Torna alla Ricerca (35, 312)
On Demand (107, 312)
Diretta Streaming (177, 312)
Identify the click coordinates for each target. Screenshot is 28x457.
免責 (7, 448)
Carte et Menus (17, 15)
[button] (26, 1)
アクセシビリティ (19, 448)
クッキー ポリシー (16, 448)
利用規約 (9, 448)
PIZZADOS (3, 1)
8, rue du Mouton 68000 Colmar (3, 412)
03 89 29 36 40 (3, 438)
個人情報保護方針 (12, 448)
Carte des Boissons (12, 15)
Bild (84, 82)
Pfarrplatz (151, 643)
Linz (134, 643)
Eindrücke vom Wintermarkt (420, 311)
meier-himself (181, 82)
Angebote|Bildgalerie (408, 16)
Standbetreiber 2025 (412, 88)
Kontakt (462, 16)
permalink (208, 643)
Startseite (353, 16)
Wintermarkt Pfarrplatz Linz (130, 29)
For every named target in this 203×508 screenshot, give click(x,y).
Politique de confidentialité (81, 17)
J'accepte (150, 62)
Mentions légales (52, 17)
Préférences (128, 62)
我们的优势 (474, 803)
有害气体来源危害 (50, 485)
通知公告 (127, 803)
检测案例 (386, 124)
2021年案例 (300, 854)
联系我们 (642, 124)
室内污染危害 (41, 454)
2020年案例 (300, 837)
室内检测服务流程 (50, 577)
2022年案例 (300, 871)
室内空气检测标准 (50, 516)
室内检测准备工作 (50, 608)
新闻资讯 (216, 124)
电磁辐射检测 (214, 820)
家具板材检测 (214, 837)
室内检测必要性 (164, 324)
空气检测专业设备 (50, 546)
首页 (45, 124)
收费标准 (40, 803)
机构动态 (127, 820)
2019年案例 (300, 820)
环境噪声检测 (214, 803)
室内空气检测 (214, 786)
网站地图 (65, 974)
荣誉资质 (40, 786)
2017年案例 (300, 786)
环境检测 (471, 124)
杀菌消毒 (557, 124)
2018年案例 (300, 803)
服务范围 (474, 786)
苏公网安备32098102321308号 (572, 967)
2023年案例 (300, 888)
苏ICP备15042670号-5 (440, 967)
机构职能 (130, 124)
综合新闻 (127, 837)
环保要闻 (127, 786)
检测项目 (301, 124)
········
Aim of the task: Convert all of the records above into a JSON list of strings, one string per line, omitting any blank lines.

Response:
[
  "Torna alla Ricerca (35, 312)",
  "On Demand (107, 312)",
  "Diretta Streaming (177, 312)",
  "Identify the click coordinates for each target. Screenshot is 28x457.",
  "免責 (7, 448)",
  "Carte et Menus (17, 15)",
  "[button] (26, 1)",
  "アクセシビリティ (19, 448)",
  "クッキー ポリシー (16, 448)",
  "利用規約 (9, 448)",
  "PIZZADOS (3, 1)",
  "8, rue du Mouton 68000 Colmar (3, 412)",
  "03 89 29 36 40 (3, 438)",
  "個人情報保護方針 (12, 448)",
  "Carte des Boissons (12, 15)",
  "Bild (84, 82)",
  "Pfarrplatz (151, 643)",
  "Linz (134, 643)",
  "Eindrücke vom Wintermarkt (420, 311)",
  "meier-himself (181, 82)",
  "Angebote|Bildgalerie (408, 16)",
  "Standbetreiber 2025 (412, 88)",
  "Kontakt (462, 16)",
  "permalink (208, 643)",
  "Startseite (353, 16)",
  "Wintermarkt Pfarrplatz Linz (130, 29)",
  "For every named target in this 203×508 screenshot, give click(x,y).",
  "Politique de confidentialité (81, 17)",
  "J'accepte (150, 62)",
  "Mentions légales (52, 17)",
  "Préférences (128, 62)",
  "我们的优势 (474, 803)",
  "有害气体来源危害 (50, 485)",
  "通知公告 (127, 803)",
  "检测案例 (386, 124)",
  "2021年案例 (300, 854)",
  "联系我们 (642, 124)",
  "室内污染危害 (41, 454)",
  "2020年案例 (300, 837)",
  "室内检测服务流程 (50, 577)",
  "2022年案例 (300, 871)",
  "室内空气检测标准 (50, 516)",
  "室内检测准备工作 (50, 608)",
  "新闻资讯 (216, 124)",
  "电磁辐射检测 (214, 820)",
  "家具板材检测 (214, 837)",
  "室内检测必要性 (164, 324)",
  "空气检测专业设备 (50, 546)",
  "首页 (45, 124)",
  "收费标准 (40, 803)",
  "机构动态 (127, 820)",
  "2019年案例 (300, 820)",
  "环境噪声检测 (214, 803)",
  "室内空气检测 (214, 786)",
  "网站地图 (65, 974)",
  "荣誉资质 (40, 786)",
  "2017年案例 (300, 786)",
  "环境检测 (471, 124)",
  "杀菌消毒 (557, 124)",
  "2018年案例 (300, 803)",
  "服务范围 (474, 786)",
  "苏公网安备32098102321308号 (572, 967)",
  "2023年案例 (300, 888)",
  "苏ICP备15042670号-5 (440, 967)",
  "机构职能 (130, 124)",
  "综合新闻 (127, 837)",
  "环保要闻 (127, 786)",
  "检测项目 (301, 124)"
]